#### Exercise prompt
Here the job is to repeat the listing exactly, but not the pictures in it.

#### Excerpted records
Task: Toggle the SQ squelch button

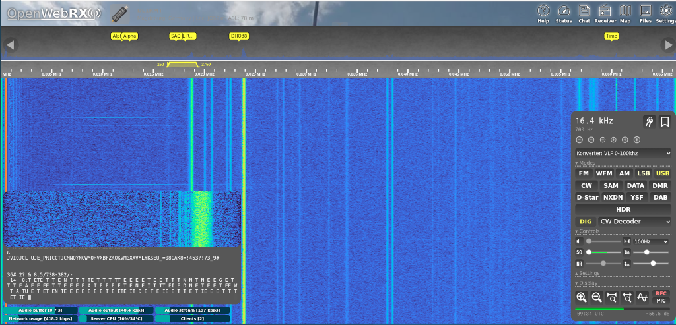Action: pyautogui.click(x=580, y=252)
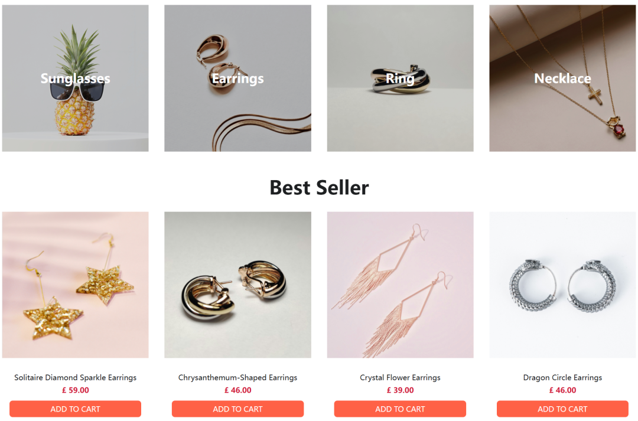Click the £ 39.00 price label
The height and width of the screenshot is (421, 638).
click(400, 390)
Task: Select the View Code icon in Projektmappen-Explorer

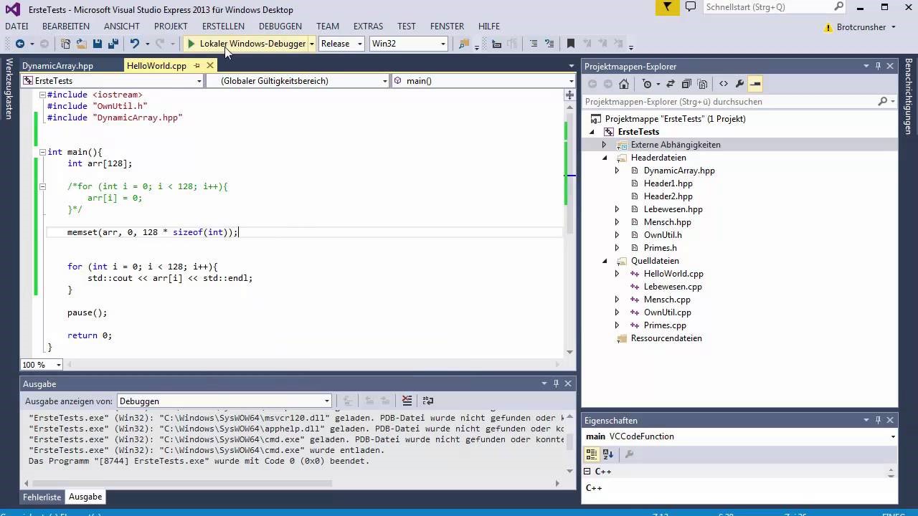Action: [x=724, y=84]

#### Solution to the exercise
Task: Toggle the SQ squelch button

Action: pyautogui.click(x=580, y=252)
Click the £ 39.00 price label
The height and width of the screenshot is (421, 638).
click(400, 390)
Task: Select the View Code icon in Projektmappen-Explorer

Action: [x=724, y=84]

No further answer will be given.